The root of the growth and development of the Black Panther Party has to be the political education that the BPP members taught and learned. I have mention before in articles that reading and studying was heavily stressed in the BPP. A person wanting to join the Party had to attend P.E. classes as a Panther -in training and read 2 hours a day to stay abreast of the changing situations in the community and world. Each one Teach one. Some of the basic reading to start you out was the 10-point program and platform, the Red Book by Chairman Mao and the centerfold of the Black Panther Party newspaper.

My section leader when I joined the BPP was Anthony Woods. We lived close to each other and would get together with other members in our section and study extra material, like selected works of Mao and books by Che and Fidel. We studied military writing by many revolutionaries. I was fortunate to have classes also taught by leading members of the BPP from the very beginning: George Murray who was Minister of Education, Wendell Wade, Landon Williams who was a wealth of knowledge and led by example. Bobby Seale taught classes as well, and when Huey got out of prison I attended some P.E. classes he taught, but the most dynamic teacher of all was Ray Masai Hewitt who replaced George Murray in 1969.

Before Huey got out of prison in 1970, the BPP started to focus more on the concept of Dialectical Materialism and study a more scientific approach to analyzing the world and our situation in America. We held P.E. Classes on Sunday mornings and all had to attend; a must even for apolitical types. The Party’s view was that information is the raw material for new ideas, the more information one received the better adapted one was to solve problems in the community and bring the peoples' consciousness to a higher level.

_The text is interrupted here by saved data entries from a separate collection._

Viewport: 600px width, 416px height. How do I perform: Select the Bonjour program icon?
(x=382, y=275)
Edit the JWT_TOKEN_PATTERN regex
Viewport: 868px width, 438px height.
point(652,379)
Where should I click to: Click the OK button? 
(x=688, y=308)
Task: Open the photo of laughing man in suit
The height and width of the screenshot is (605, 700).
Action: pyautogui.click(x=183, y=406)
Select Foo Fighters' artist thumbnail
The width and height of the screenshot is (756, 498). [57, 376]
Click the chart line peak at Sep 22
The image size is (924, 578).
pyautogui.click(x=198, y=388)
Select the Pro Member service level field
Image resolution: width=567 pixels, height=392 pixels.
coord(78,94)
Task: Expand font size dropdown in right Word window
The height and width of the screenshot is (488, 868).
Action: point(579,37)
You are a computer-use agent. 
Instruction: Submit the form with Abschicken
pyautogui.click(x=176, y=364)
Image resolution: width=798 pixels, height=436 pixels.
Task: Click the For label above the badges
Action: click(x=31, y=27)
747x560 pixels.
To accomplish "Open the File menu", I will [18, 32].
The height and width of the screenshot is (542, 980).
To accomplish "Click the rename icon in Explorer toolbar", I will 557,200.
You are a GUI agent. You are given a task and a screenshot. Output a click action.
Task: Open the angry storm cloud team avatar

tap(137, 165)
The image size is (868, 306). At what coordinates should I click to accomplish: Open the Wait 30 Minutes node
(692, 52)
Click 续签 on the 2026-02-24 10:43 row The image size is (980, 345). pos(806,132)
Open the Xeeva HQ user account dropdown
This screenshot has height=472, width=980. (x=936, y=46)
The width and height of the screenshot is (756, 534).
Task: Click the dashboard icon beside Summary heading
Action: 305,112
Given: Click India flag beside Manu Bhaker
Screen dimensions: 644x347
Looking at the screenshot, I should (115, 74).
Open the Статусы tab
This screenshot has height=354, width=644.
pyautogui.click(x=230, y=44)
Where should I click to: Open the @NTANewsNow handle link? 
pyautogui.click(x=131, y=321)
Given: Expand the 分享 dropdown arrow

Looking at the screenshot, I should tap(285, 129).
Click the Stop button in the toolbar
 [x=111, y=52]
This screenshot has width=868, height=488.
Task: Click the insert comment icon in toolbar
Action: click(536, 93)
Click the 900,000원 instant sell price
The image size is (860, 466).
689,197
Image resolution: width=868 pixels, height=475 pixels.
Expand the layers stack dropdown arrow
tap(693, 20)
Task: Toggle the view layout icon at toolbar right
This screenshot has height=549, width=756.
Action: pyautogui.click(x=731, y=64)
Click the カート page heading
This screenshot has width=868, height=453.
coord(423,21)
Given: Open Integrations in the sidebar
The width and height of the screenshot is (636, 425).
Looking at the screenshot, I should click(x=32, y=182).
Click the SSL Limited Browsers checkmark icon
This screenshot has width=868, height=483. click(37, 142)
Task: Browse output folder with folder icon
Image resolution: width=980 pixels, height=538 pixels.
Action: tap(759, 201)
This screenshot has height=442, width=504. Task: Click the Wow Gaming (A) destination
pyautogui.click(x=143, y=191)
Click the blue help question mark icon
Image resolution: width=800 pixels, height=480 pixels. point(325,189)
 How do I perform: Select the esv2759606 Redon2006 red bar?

After Masai was forced out of the Party by Huey (1972), Bobby Seale began teaching P.E. again. Bobby was good but he was not on the level of Masai. Masai made sure you got it, he would only move as fast as the slowest person, making sure everybody was on the same page. He would use good examples to explain his point. Ray would teach and call on you to explain what just was read or said. This method put everyone on notice because you could be called on. Peer pressure is a mother.

No one wanted to look bad, so it forced even the apolitical folks to study. When I was transferred to Central Headquarters, my best friend and study buddy was Eugene B. We studied everyday, asking each other questions and selecting reading materials. We were always ready for Sunday, looked forward to it, and we would be the first ones to raise our hands when Masai asked if anyone wanted to explain the material. It got to the point that Masai wouldn't call on us, because he knew we were down. Masai would even call on members of the Central Committee. It was surprising that some of the folks in leadership weren't down (a reflection of some of the “cronyism” in the Party.)

The centerfold of the BPP paper was also gone over every week to make sure comrades did read the paper. Besides holding classes on Sunday, each branch would have their own PE classes.

In 1972 the Party's P.E. classes transformed into what was happening within the Party. News about the plans for running for political office and other inner-party news were discussed. This was a crushing blow to Party unity. Without political education, the Party begun to lack a greater outlook, an insight to the future. Huey became the main source for insight and the Central Committee became a BIG RUBBER Stamp Group. Practicing liberalism at the highest levels, many principles we learned earlier were no longer in style; they were only given lip service. We once read books from other revolutionaries.

By 1972-73, Party members were reading books like the Godfather, Iceberg slim books, and other bullshit like that. Huey made everyone go see the Godfather. By 1973 the Party was so busy with the campaign that no one had time to study. After the campaign, the Party was lost. For a period of two to three weeks, we had no clear direction. Others may say that's not so, but it is the truth of the matter. Yes, Huey had great ideas, but his practice was lacking or he had no desire to practice what he preached. I loved Huey, but I loved the Party more and I left.

Today I'm over 50 and still see the need to study. I'm glad I had the opportunity to open my eyes and brain early in life.